# [RECORDS SHOWN]
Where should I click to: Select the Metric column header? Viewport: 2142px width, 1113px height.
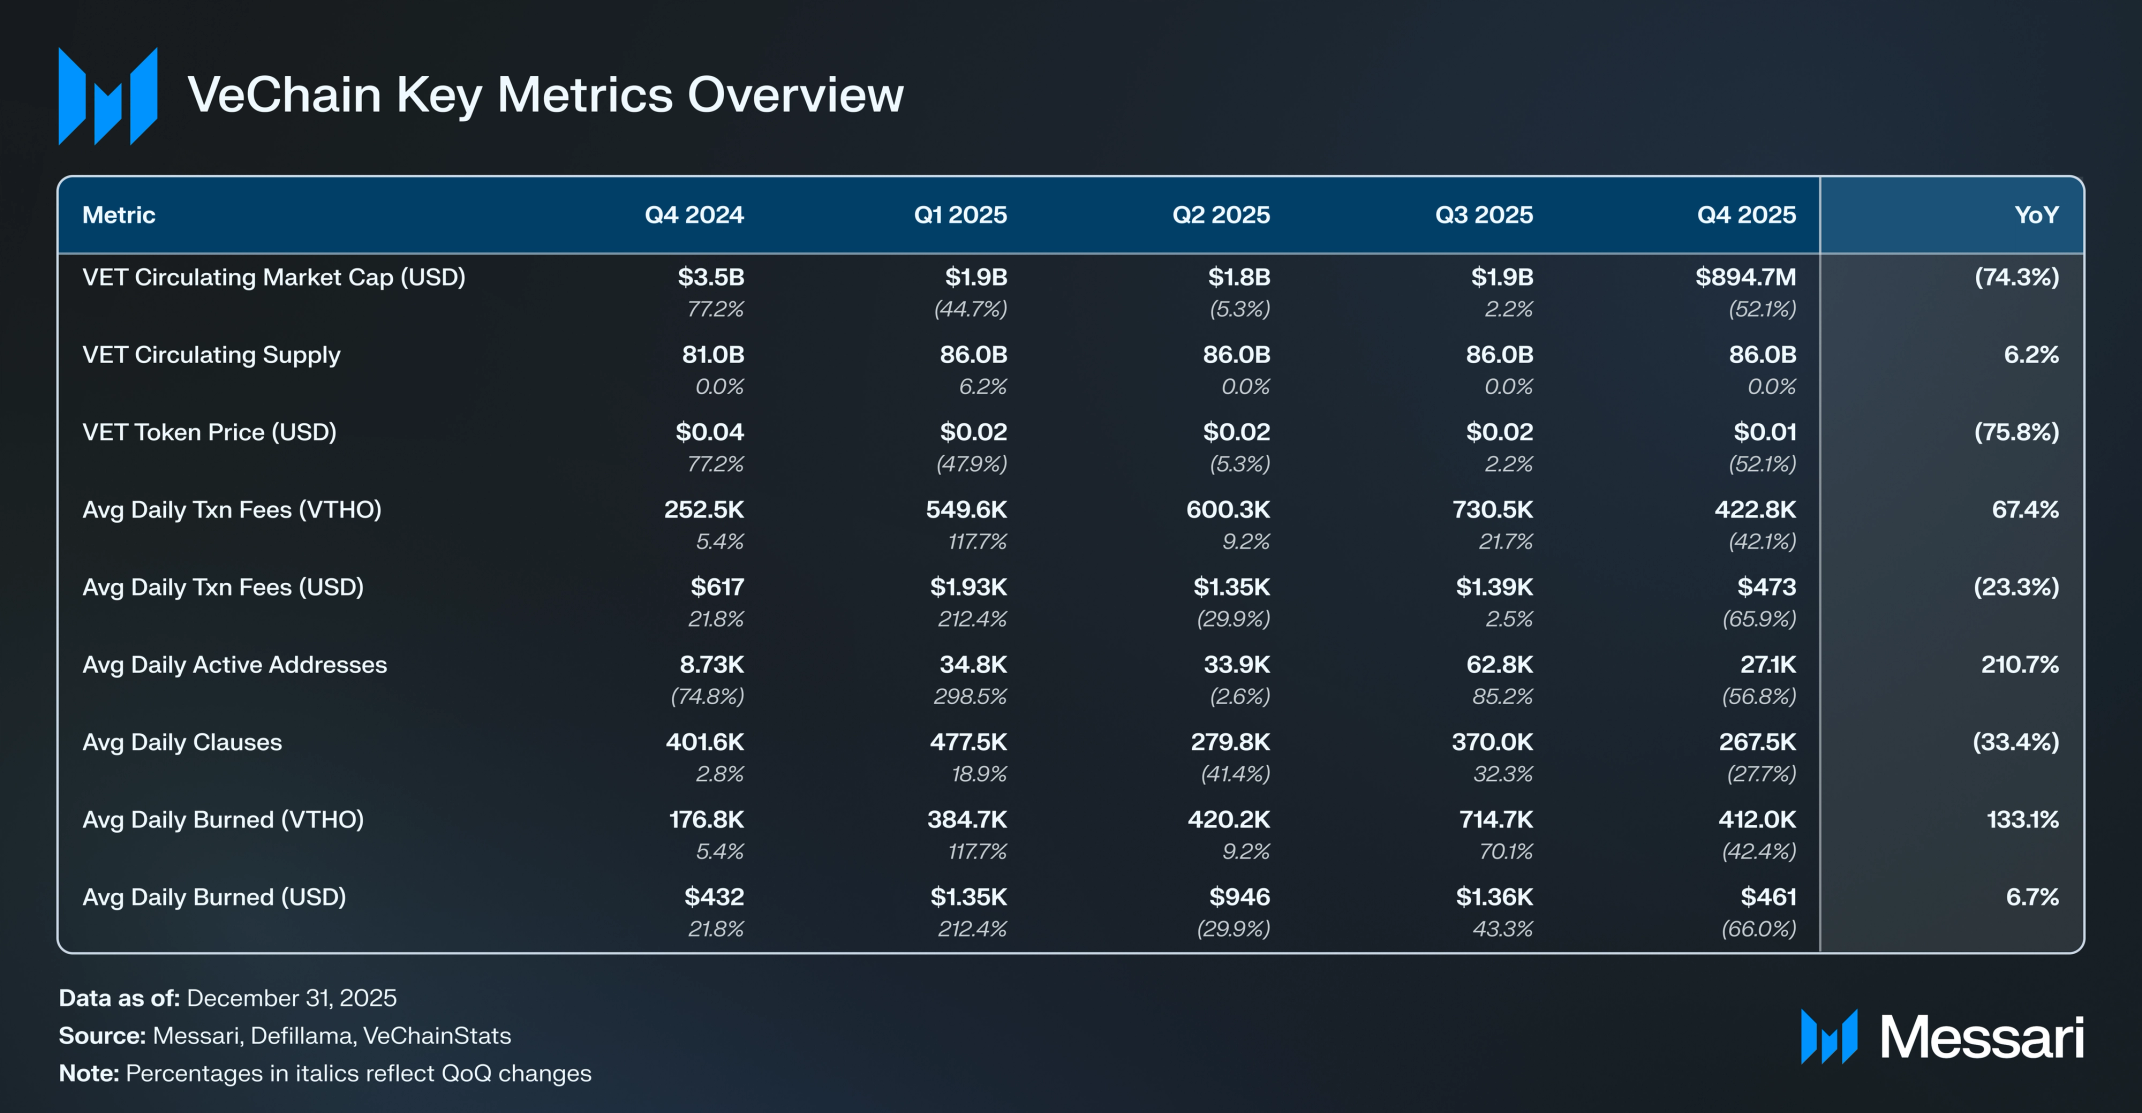coord(119,215)
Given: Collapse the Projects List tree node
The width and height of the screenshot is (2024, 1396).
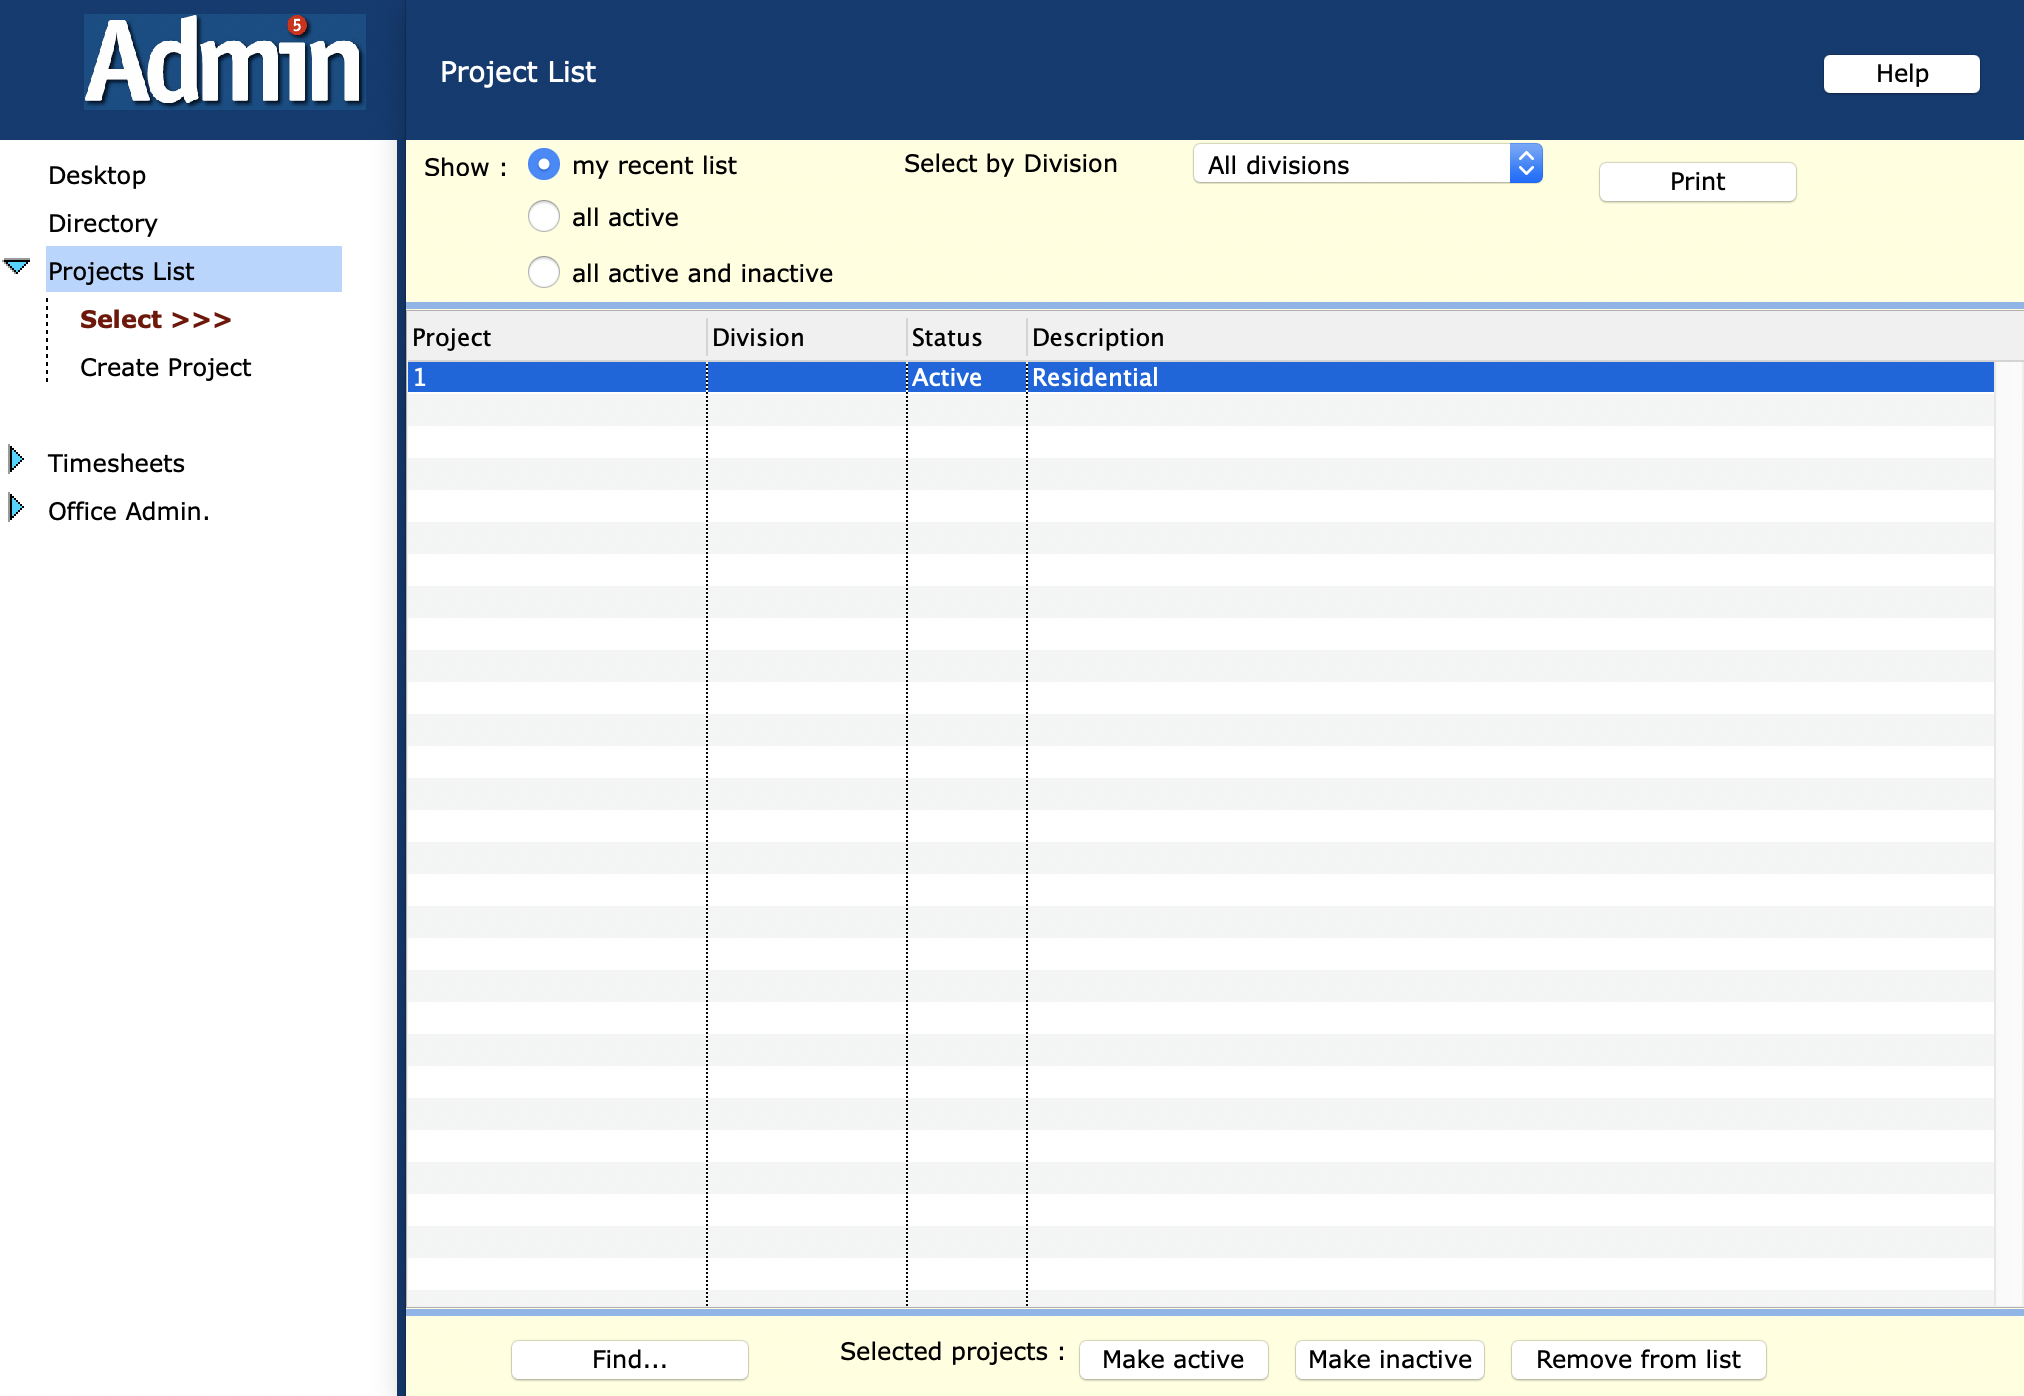Looking at the screenshot, I should click(17, 266).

# [TASK REQUIREMENTS]
The task calls for repeating each line above exactly while excluding the pictures.

# [ANSWER SPACE]
Where should I click to: Select the Metric column header? Viewport: 2142px width, 1113px height.
coord(119,215)
Given: Collapse the Projects List tree node
The width and height of the screenshot is (2024, 1396).
Looking at the screenshot, I should click(17, 266).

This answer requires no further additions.